» **DIRECTIONS**
What is the number of lines in the data below that contain "will"? Reply with the number only.

» **Stored records**
◆ ◆ ◆
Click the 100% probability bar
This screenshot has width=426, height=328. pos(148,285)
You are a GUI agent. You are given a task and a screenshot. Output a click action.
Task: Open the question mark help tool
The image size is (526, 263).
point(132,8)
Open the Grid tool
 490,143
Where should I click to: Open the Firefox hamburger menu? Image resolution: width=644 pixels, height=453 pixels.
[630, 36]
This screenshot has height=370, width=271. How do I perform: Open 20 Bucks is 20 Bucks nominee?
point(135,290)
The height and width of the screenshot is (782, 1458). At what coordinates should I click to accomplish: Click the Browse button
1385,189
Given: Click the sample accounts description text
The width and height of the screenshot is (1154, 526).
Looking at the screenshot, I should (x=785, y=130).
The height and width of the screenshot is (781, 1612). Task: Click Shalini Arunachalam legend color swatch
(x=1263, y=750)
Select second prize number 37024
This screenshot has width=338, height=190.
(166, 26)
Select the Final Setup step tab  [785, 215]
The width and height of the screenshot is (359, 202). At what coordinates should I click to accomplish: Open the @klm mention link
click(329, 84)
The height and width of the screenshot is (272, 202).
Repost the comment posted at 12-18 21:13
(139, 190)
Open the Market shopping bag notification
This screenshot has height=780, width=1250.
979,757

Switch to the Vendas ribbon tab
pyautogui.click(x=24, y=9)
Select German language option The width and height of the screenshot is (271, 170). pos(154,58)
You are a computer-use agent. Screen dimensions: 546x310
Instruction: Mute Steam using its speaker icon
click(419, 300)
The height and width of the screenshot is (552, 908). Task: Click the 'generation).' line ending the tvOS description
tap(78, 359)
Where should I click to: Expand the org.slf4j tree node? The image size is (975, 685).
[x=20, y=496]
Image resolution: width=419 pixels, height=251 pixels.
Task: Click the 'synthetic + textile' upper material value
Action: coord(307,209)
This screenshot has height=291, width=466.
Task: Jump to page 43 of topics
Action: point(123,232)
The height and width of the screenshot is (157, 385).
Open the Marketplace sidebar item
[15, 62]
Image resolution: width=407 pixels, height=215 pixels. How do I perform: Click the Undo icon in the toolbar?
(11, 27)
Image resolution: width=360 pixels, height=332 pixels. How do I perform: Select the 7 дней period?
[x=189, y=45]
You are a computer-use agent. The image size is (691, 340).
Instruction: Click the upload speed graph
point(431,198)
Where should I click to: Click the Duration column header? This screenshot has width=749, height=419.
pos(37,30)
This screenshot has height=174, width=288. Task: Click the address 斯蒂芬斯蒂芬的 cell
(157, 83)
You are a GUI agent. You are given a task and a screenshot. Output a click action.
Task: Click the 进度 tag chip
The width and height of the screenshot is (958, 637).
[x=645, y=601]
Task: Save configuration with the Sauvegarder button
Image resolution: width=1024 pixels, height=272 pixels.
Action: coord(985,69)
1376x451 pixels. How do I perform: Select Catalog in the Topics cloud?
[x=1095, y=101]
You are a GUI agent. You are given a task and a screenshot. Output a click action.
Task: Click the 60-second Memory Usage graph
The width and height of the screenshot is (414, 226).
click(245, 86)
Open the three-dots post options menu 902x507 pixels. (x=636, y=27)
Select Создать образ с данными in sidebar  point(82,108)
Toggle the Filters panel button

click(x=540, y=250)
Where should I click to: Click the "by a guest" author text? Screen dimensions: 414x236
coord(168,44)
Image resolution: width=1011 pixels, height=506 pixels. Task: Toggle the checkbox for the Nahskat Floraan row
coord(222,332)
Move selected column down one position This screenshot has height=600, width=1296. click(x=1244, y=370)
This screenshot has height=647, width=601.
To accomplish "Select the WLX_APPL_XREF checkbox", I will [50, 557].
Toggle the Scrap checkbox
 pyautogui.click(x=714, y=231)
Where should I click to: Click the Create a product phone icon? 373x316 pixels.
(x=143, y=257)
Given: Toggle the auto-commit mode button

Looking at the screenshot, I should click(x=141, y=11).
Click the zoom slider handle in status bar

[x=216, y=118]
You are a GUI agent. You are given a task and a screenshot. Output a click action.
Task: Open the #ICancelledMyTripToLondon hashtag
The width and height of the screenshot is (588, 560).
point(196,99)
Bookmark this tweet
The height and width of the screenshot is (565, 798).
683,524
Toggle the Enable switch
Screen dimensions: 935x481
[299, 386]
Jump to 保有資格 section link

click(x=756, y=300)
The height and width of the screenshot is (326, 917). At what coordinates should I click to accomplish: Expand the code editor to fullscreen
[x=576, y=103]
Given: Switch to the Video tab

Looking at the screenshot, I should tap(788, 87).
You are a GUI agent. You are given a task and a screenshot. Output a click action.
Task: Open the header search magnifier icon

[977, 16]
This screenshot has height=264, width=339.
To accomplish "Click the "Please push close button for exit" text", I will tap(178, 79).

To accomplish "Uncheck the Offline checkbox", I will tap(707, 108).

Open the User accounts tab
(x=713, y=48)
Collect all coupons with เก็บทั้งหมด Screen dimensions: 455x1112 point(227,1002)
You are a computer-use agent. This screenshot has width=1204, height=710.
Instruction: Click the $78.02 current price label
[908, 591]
◆ ◆ ◆
» **SOLUTION FOR THIS PROBLEM**
3